INSTRUCTIONS FOR THE TASK:
Lift out, unaltered, the lines of the material below between the line holding "Task: Open Mes Addons from the cube icon" and the line holding "This screenshot has height=488, width=1483.", counting both.

SUPPLIED INFORMATION:
= = =
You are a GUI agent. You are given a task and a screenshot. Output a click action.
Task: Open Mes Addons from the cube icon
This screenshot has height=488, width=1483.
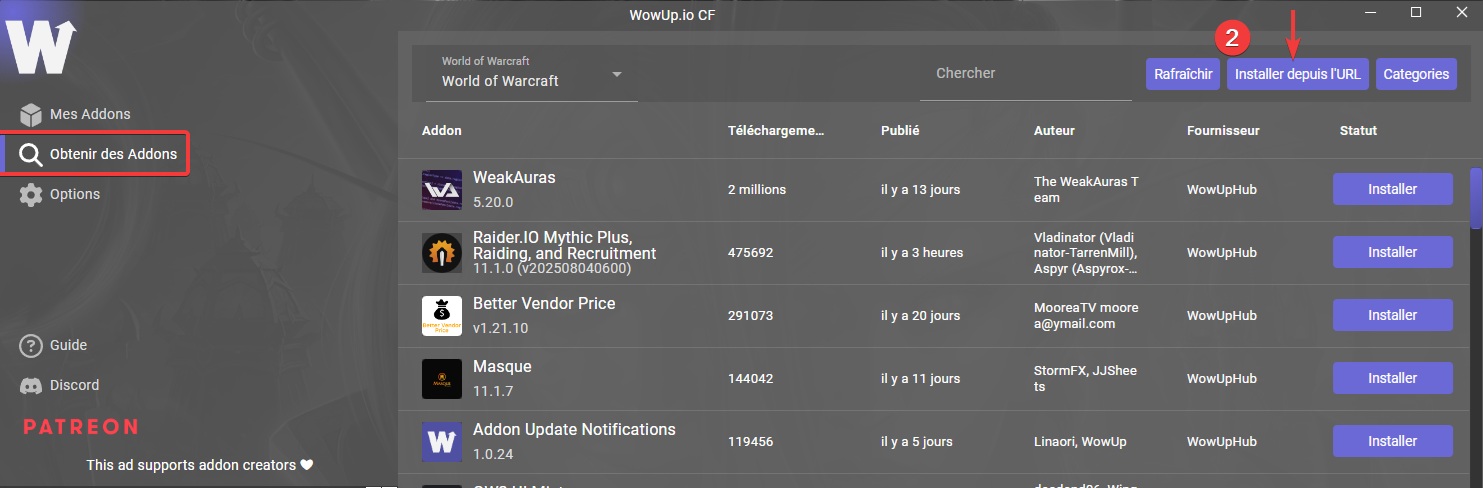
= = =
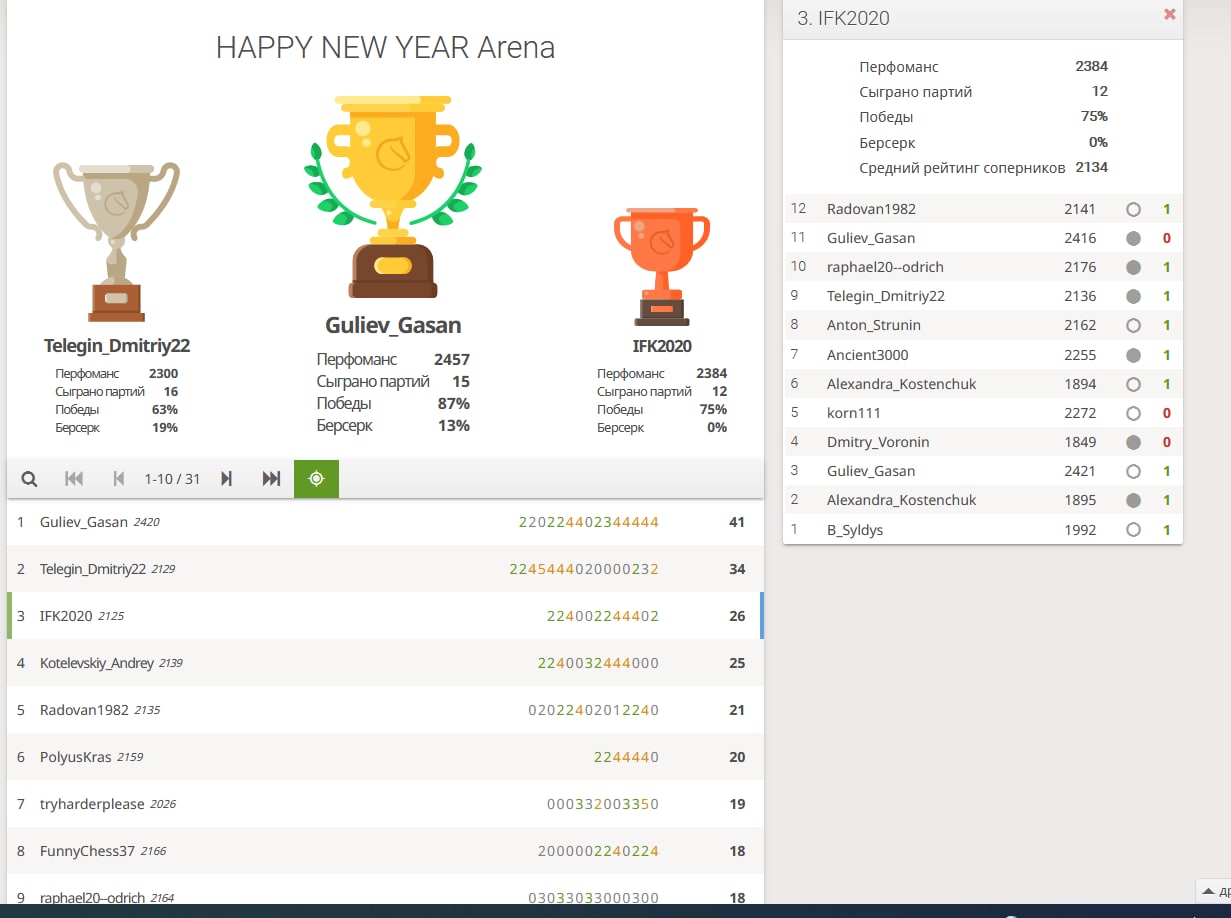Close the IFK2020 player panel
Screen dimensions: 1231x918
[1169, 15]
= = =
RESPONSE TO THE EXERCISE:
Task: Open Mes Addons from the cube icon
This screenshot has height=488, width=1483.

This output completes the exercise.